Hafenstraße

Post-Partnerfiliale noch im Umbau: Viel Betrieb zur Wiederöffnung

Es war ein fliegender Wechsel an der Hafenstraße: Am Dienstagnachmittag übernahm die neue Partnerfiliale die Post-Geschäfte. Umbaumaßnahmen erschweren den Einstieg dabei etwas.
An der Hafenstraße hat die neue Post-Partnerfiliale eröffnet, in der Nicole Karge (r.) und Bettina Ehmann die Kunden bedienen. © Meike Holz

Etwas verdutzt blickten einige Post-Kunden an der Hafenstraße am Dienstagnachmittag, als sie vor dem Ladenlokal standen. Der übliche Gang geradeaus durch die elektrische Schiebetür und dann rechts in die Post-Filiale blieb ihnen verwehrt. Nicht alle hatten von der Schließung und der Übernahme von der Partnerfiliale gehört. Der informierte Rest wunderte sich, dass die neue Lösung in Form einer Lotto-Annahmestelle mit Zeitschriften-, Getränke und BVB-Fanartikelverkauf nebst den gewohnten Post-Dienstleistungen nicht in den gewohnten Räumlichkeiten zu finden ist.

Post im Umbau: Im Juli sollen die gewohnten Räume bezogen werden

„Wir sind noch im Umbau“, sagt Nadine Karge (38). Während dieser Maßnahmen hat sie sich im Bereich der Post-Schließfächer niedergelassen. Dafür mussten die Kunden geradeaus an der verschlossenen Tür des eigentlichen Post-Standortes vorbeigehen. Mitte Juli rechnet Nadine Karge damit, endlich auch in die gewohnten Räume einkehren zu können. „Die Möbel sind schon angeliefert worden, ich war bereits in der vergangenen Woche öfter hier“, sagt sie.

Konzept wird seit sechs Jahren erfolgreich in Castrop-Rauxel betrieben

Das Konzept ist für die 38-Jährige nicht neu. Sie betreibt es seit sechs Jahren in einem Edeka-Markt in Castrop-Rauxel – erfolgreich wie sie sagt. Das Konzept der Partnerfilialen stammt dabei von der Post. Das Unternehmen zieht sich immer weiter von „eigenen“ Standorten zurück und überlässt ihre angebotenen Dienstleistungen anderen Einzelhändlern.

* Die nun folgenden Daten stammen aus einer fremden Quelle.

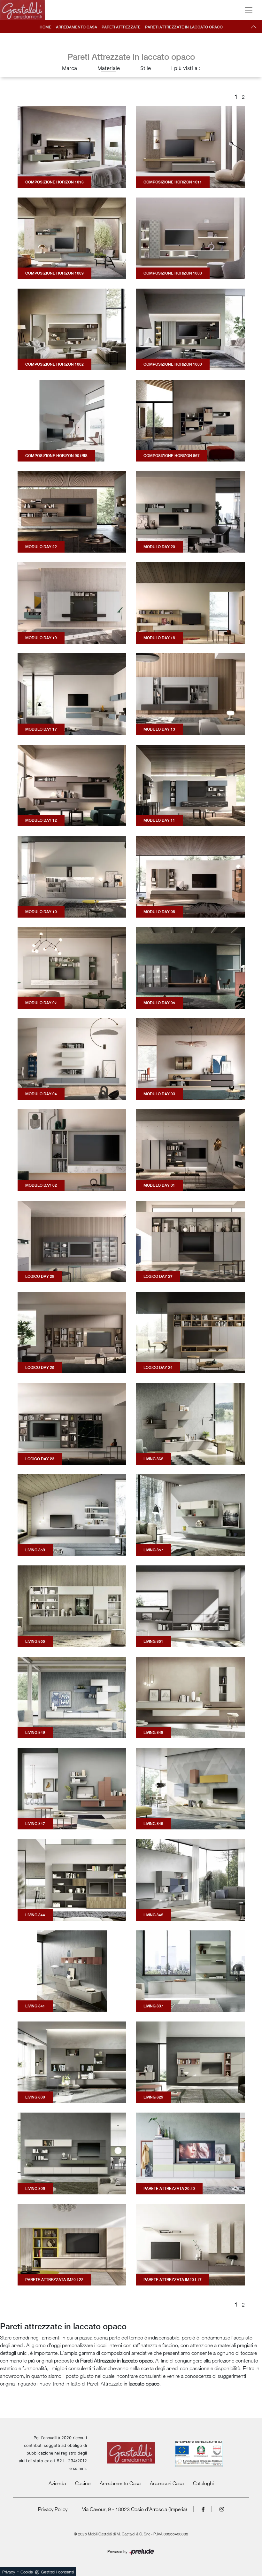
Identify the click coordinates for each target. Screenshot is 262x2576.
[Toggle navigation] (248, 10)
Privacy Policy (52, 2509)
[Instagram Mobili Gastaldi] (221, 2509)
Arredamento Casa (76, 27)
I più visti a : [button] (185, 68)
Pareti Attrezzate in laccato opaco (184, 27)
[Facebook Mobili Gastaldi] (203, 2509)
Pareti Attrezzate (121, 27)
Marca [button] (69, 68)
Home (45, 27)
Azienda (57, 2483)
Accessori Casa (167, 2483)
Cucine (82, 2483)
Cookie (26, 2571)
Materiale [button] (108, 68)
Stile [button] (145, 68)
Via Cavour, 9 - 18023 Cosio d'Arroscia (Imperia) (134, 2509)
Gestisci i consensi (57, 2571)
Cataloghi (203, 2483)
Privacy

Den Aufschrei aus Datteln, der nach Bekanntwerden des Post-Rückzuges laut wurde, hat Nadine Karge bis nach Castrop-Rauxel vernommen. Die Dattelner befürchteten einen Qualitätsverlust, wenn die Post-Geschäfte an Einzelhändler irgendwo im Innenstadt-Gebiet ausgelagert werden. Die nun gefundene Lösung, eine Partnerfiliale in den ehemaligen Post-Räumlichkeiten zu eröffnen, hält auch sie für optimal. „Der Standort passt sehr gut, er ist zentral und es gibt Parkplätze vor der Tür“, sagt Karge, „das ist besonders wichtig, weil viele Kunden nur schnell etwas abholen oder abgegeben möchten.“ Alle Post-Dienstleistungen bleiben an der Hafenstraße bestehen.

Bankgeschäfte sind nicht mehr möglich – viele Kunden-Nachfragen

Was sich für die Dattelner ändert sind die Bankgeschäfte der Postbank. „Die Post und die Postbank muss man voneinander getrennt betrachten“, sagt Nadine Karge. Es habe zur Eröffnung natürlich viele Nachfragen gegeben, sagt sie. Weiterhelfen konnte sie den Postbank-Kunden aber nicht. Und so musste eine Frau mit drei Kindern zum Wendemanöver mit ihrem Kinderwagen in der Tür der Filiale ansetzen, als sie davon erfuhr, kein Geld mehr einzahlen zu können. Dass sie dafür nun bis nach Recklinghausen oder Lünen fahren muss, schockierte die junge Mutter kurzzeitig. Da sie aber sowieso nach Recklinghausen müsse, hatte sie sich schnell wieder gefangen und mit der ungünstigen Situation abgefunden.